▶ **Exercise aim**
Copy out, exactly and with nothing else, the stretch of lines that starts at the line containing "This screenshot has height=629, width=1366." and finishes at the end of the data.

+ + +

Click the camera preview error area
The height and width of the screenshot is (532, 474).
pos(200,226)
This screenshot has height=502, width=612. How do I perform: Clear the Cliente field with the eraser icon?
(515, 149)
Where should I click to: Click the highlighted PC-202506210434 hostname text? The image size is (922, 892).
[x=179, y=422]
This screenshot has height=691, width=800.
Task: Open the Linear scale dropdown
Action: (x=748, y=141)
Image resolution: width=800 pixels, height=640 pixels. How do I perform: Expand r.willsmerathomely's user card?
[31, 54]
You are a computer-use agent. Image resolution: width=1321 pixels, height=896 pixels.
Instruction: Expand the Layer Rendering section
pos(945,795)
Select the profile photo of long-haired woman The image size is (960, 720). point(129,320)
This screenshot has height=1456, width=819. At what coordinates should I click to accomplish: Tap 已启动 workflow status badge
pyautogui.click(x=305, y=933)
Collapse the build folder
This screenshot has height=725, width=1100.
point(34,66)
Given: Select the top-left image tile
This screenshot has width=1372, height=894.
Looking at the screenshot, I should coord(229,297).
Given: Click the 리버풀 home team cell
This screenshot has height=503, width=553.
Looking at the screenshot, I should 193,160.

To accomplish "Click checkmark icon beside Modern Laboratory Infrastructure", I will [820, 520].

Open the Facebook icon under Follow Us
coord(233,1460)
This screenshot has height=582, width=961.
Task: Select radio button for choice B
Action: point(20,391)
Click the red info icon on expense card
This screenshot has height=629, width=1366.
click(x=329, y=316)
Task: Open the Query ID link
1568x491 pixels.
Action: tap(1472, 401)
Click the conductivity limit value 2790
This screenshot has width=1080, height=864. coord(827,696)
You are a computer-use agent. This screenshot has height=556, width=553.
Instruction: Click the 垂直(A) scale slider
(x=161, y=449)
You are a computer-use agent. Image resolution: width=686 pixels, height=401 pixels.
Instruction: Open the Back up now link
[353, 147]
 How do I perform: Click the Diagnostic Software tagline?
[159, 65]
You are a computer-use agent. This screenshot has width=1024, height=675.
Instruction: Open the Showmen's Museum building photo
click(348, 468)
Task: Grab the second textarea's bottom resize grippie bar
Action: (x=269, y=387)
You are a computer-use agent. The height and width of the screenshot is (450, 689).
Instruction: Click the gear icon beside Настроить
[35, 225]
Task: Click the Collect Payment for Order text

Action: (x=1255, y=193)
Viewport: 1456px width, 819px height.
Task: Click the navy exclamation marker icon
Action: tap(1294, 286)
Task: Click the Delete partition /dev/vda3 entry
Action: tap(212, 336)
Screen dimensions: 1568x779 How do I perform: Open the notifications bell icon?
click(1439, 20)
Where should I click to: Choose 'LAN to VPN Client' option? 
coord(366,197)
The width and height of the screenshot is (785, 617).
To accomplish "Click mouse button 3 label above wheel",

+ + +

▶ **Written answer**
This screenshot has height=629, width=1366.
click(x=329, y=316)
Task: Open the Query ID link
1568x491 pixels.
Action: tap(1472, 401)
Click the conductivity limit value 2790
This screenshot has width=1080, height=864. coord(827,696)
You are a computer-use agent. This screenshot has height=556, width=553.
Instruction: Click the 垂直(A) scale slider
(x=161, y=449)
You are a computer-use agent. Image resolution: width=686 pixels, height=401 pixels.
Instruction: Open the Back up now link
[353, 147]
 How do I perform: Click the Diagnostic Software tagline?
[159, 65]
You are a computer-use agent. This screenshot has width=1024, height=675.
Instruction: Open the Showmen's Museum building photo
click(348, 468)
Task: Grab the second textarea's bottom resize grippie bar
Action: (x=269, y=387)
You are a computer-use agent. The height and width of the screenshot is (450, 689).
Instruction: Click the gear icon beside Настроить
[35, 225]
Task: Click the Collect Payment for Order text

Action: (x=1255, y=193)
Viewport: 1456px width, 819px height.
Task: Click the navy exclamation marker icon
Action: tap(1294, 286)
Task: Click the Delete partition /dev/vda3 entry
Action: tap(212, 336)
Screen dimensions: 1568x779 How do I perform: Open the notifications bell icon?
click(1439, 20)
Where should I click to: Choose 'LAN to VPN Client' option? 
coord(366,197)
The width and height of the screenshot is (785, 617).
To accomplish "Click mouse button 3 label above wheel",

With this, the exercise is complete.